Thursday, October 22, 2009

Thursday

The topic for today is instant replay in Major League Baseball. And thoughts on other types of regulatory control.

The boys in blue (the umps) have had a tough time of it in the play-offs this month. Replays have shown numerous blown calls on not just bang-bang plays at first base, but on fair/foul calls on balls hit down the lines, force outs, tag outs, and one bizarre play the other night at third base in the Yankees-Angels game. With the blanket coverage on the live TV broadcast, endless replays on Sportscenter, and the chorus of calls for justice on sports talk radio, baseball has a problem.

I haven't followed the games close enough to know if any of these blown calls have decided a game or not. (I did see where a blown ball-strike call by the home plate ump in tonight's game cost the Angel's starter his place in the game.) But the use of instant replay in virtually all of the other pro sports (and for home run calls in MLB), almost demands that baseball look at ways to improve this area of the game.

Old School baseball people (me included) are reluctant to change the game. Of all the major sports, baseball, much more so than the others, has resisted change. (For example, traditionalists continue to maintain that the Designated Hitter cheapens the game.) Although the game's stewards have followed the Sirens' enchanted song to a longer season and TV money, they still use the wooden bats and the heater is still king.

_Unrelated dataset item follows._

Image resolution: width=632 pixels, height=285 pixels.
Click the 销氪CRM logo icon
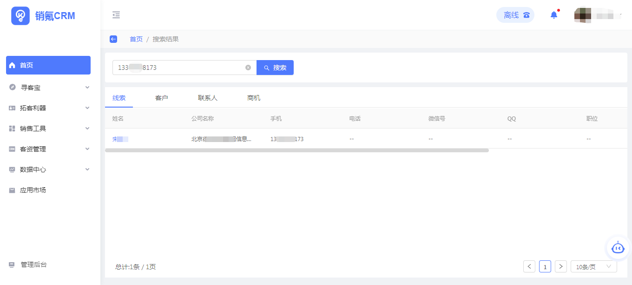(20, 16)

And if the ball easily beats the runner to the bag, I am not terribly troubled if he's called out, even if the fielder's swipe misses the tag. That's part of the game.

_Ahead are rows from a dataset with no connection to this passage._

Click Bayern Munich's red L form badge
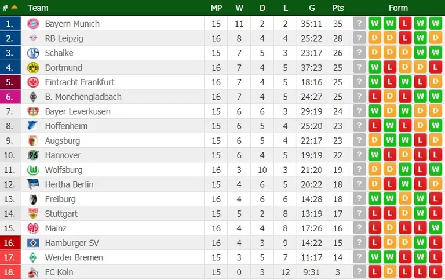 (x=405, y=23)
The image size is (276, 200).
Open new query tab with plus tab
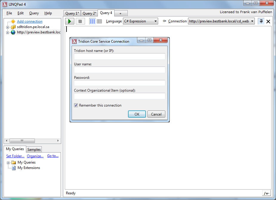120,13
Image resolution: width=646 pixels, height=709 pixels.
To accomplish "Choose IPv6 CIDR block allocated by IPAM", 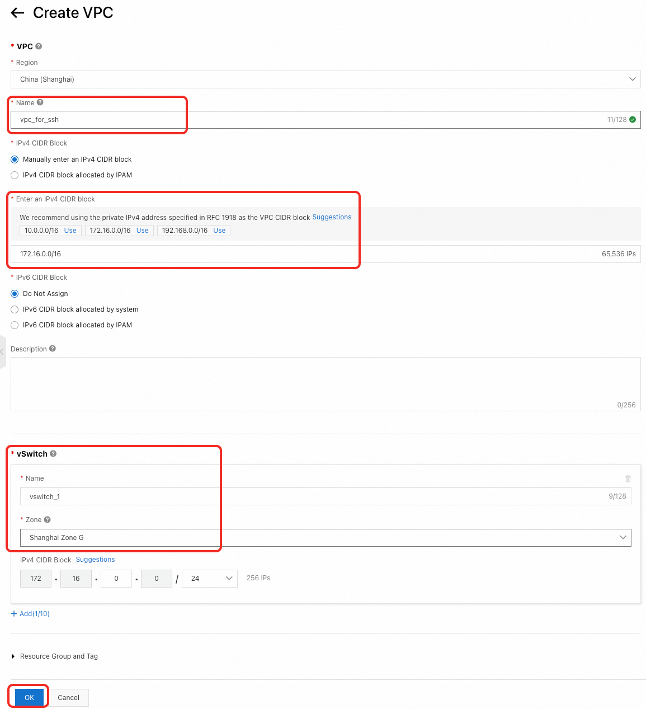I will coord(15,325).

But just as basketball can go to the replay to see if a shot beats the buzzer, and football can review many of the calls, baseball needs to do something. There's no reason why replay shouldn't be used on fair/foul issues. Maybe tag outs. Maybe tag up disputes on sacrifice flies. Not balls and strikes. I don't think first base outs. And I don't want a darn computer telling me if the shortstop stayed on the bag long enough on a double play. It's a slippery slope.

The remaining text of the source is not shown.